- [SET OF TASKS]:
**1.** Answer each question from the podiatry FAQ.
(a) Podiatry is the new name for what?
(b) In a lifetime, the average person walks a distance equal to going around the world how many times?
(c) What does soaking the feet cause?
**2.** Decide whether each statement agrees with the podiatry FAQ. Answer yes or no, and quote the words that decide it.
(a) Aching feet are a natural part of growing old.
(b) Wart removal is one of the treatments offered.
(c) Feet should be washed once a week.
**3.** Pick up the podiatry FAQ at the point where it stops, and add more foot-care dos and don'ts.

In order to put you at ease, and offer you as much advice as possible, we have created this Frequently Asked Questions page. If you have a question which is not raised below, please feel free to call us or email us on firstname.lastname@example.org and we will do our best to answer your query as soon as possible.
What is Podiatry?
Podiatry is the new name for Chiropody. Podiatry is the medical name for a specialist area of medicine relating to your feet. A Podiatrist is, in essence, a foot doctor.
Who should see a Podiatrist?
Anybody and everybody should see a podiatrist from the very young to the elderly for advice. We should take care of our feet for life, as during our life time the average person walks a distance equivalent to walking 3 times around the world.
Isn’t aching feet a natural part of growing old?
No! Painful and uncomfortable feet aren’t a natural part of growing old. A lot can be done to improve comfort, relieve pain and maintain mobility. A chiropodist or podiatrist is a highly trained professional in the assessment of the lower limb and foot health.
What sort of things do Podiatrists, or Chiropodists do?
The types of treatment we offer are explained in full on our Services Page. The quick answer is they range from simple toenail cutting and hard skin or wart removal, to the management of more complex conditions that require detailed assessment such as sports injuries.
What are the dos and don’ts to make sure I take care of my feet?
Wash your feet daily. Do not soak feet as this causes drying of the skin.
Use a soft cloth or cotton wool to clean in between your toes each time you wash.

- [DATA PROVIDED]:
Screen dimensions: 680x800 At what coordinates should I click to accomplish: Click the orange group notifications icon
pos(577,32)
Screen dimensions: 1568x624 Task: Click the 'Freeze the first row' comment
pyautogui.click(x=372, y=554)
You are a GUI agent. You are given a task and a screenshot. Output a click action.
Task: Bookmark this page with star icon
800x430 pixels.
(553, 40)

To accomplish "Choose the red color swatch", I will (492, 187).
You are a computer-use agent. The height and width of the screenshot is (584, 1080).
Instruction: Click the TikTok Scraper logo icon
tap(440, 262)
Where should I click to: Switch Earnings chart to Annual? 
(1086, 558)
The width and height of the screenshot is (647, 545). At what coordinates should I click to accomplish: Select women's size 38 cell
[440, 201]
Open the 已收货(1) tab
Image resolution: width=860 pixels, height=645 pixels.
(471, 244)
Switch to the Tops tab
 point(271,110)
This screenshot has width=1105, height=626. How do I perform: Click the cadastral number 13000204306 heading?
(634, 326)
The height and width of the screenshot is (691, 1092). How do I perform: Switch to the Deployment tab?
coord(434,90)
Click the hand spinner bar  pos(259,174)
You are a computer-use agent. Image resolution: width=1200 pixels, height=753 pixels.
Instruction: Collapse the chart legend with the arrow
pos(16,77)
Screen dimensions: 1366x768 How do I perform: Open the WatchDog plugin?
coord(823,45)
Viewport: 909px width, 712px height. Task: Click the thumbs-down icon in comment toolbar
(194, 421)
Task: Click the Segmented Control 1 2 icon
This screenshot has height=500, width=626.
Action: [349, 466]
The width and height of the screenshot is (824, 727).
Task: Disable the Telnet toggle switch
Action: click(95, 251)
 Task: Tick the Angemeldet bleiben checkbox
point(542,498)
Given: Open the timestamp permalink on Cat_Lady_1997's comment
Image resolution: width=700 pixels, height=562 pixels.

- [ANSWERS TO THE EXERCISES]:
**1.**
(a) Chiropody.
(b) Three times.
(c) Drying of the skin.

**2.**
(a) No: "Painful and uncomfortable feet aren’t a natural part of growing old."
(b) Yes: "they range from simple toenail cutting and hard skin or wart removal"
(c) No: "Wash your feet daily."

**3.**
Dry your feet well and in between your toes thoroughly.
Use moisturising cream daily on dry skin but do not apply between the toes.
Do not use hard skin removing treatments, areas of hard skin can be reduced by gently rubbing with a foot file or pumice stone.
Do not use corn plasters or corn paints as they contain acids that could cause damage to your skin. Always seek advice from a podiatrist/chiropodist or GP.
Inspect your feet daily. If your skin is red, itchy or sore or if hard skin cracks or wounds appear, cover with a clean, dry dressing and seek advice from your podiatrist/chiropodist or GP.
Nails should be cut following the natural curve of the toe using nail clippers/scissors. Take care not to cut them too short.
Never cut down the sides of the nail as this may cause the nail to become ingrowing.
Use a nail file to reduce any thickened nail.
To avoid areas of pressure consider the following when choosing your foot wear:
Is the shoe is long enough?
Is the shoe is wide enough?
Is the shoe deep enough at the front (toe box)?